A Cinderela de shopping

Todos os dias era assim, desde que ela conseguira aquele emprego: podia se dar ao luxo de se levantar às dez horas da manhã, almoçar e ir para o ponto de ônibus esperar pelo 051 A.

Mesmo com uma roupa e com a aparência impecável, ao chegar ao shopping onde trabalhava ela tinha que ir ao vestiário dos funcionários e se trocar. De algo mais casual, composta por uma blusa, uma calça e tênis, ela tinha que pôr um lindo vestido azul com renda, o salto que tentava imitar um sapatinho de cristal e uma coroa pintada de prata, na cabeça.
Porém, sua função não era atuar em uma grande peça de teatro e sim cuidar das diversas crianças que visitavam o stand em frente a uma livraria e uma loja de sapato, enquanto os pais zanzavam pelas lojas.

Todo começo de expediente era a mesma coisa: ela realmente se parecia com uma princesa a esperar por seu príncipe encantado, contudo, conforme as horas iam avançando, suas roupas iam ficando amarrotadas e seus cabelos desarrumados — a carruagem ia se transformando em abóbora.

As crianças que visitavam o stand também não facilitavam muito, mesmo a maioria esmagadora de elas serem meninas, atraídas justamente por causa da moça vestida de Cinderela.

“Vamos brincar?” ela indaga à primeira de elas a aparecer. A mãe, uma mulher alta e magra, parecia apressada — uma das lojas daquele shopping realizava uma grande promoção e ela não queria nem perder a oportunidade de gastar mais pensando em gastar menos nem enfrentar fila. “Vai filha! Mamãe já volta!” despede-se a mãe, procurando não olhar para trás.
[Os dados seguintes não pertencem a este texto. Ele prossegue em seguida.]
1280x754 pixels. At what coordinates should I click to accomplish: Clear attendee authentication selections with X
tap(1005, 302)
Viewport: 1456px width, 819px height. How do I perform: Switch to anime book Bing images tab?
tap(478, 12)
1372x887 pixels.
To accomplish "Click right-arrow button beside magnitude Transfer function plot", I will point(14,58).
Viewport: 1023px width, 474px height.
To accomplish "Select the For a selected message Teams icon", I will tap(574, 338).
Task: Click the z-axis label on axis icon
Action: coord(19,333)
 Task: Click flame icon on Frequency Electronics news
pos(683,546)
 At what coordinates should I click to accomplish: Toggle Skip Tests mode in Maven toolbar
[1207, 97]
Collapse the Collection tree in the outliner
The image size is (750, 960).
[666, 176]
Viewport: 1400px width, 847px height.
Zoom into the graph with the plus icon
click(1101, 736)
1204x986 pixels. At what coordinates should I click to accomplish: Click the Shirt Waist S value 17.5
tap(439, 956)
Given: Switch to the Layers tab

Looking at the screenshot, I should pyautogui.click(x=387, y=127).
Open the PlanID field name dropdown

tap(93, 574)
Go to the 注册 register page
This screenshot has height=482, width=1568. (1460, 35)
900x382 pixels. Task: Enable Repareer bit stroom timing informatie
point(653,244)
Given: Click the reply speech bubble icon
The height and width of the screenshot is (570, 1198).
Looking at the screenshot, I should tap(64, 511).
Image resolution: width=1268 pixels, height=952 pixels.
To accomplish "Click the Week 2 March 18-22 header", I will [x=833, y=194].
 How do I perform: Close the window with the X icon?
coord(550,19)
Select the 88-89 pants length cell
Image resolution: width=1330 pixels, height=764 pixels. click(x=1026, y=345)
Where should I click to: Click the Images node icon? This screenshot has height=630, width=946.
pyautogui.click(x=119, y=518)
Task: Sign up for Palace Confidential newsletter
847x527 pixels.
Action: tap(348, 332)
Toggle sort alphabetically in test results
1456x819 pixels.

O porquê se deu logo depois, já que aquela criança começou a chorar desesperadamente — quem ouvisse, apenas, diria que ela estava sendo maltratada ou mesmo sofrendo coisa pior. A moça vestida de princesa tentou tudo o que havia aprendido em suas duas semanas de treinamento, mas mesmo assim a garotinha continuava a se esgoelar.

Duas horas e meia de choro depois e a mãe retorna ao stand repleta de sacolas nas mãos. “Se divertiu, filha?”. Como mágica o choro cessa e a menina vai com a mãe embora.

Porém, o expediente ainda não tinha chegado ao fim, mesmo ela já com um ar visivelmente abatido e os cabelos semidesengonçados. Mais e mais crianças chegavam: algumas calmas, outras mais agitadas — tinha até aquelas que queriam conversar com ela perguntando a respeito da sua vida com o príncipe encantado. E as horas foram passando...

Finalmente quando o relógio marcou dez horas da noite, em ponto, e já não tendo uma só criança brincando, a carruagem termina de se desfazer, transformando-se de vez em abóbora.

Cansada, com a roupa toda amarrotada e os cabelos completamente desengonçados ela segue para o vestiário dos funcionários; troca de roupa e segue novamente para o ponto, onde aguarda pelo 051 B.

Mesmo já não sendo mais princesa ela sabia que amanhã seria outro dia; outro dia em que a magia se repetiria e ela, novamente, se tornaria a princesa a procura de seu príncipe encantado.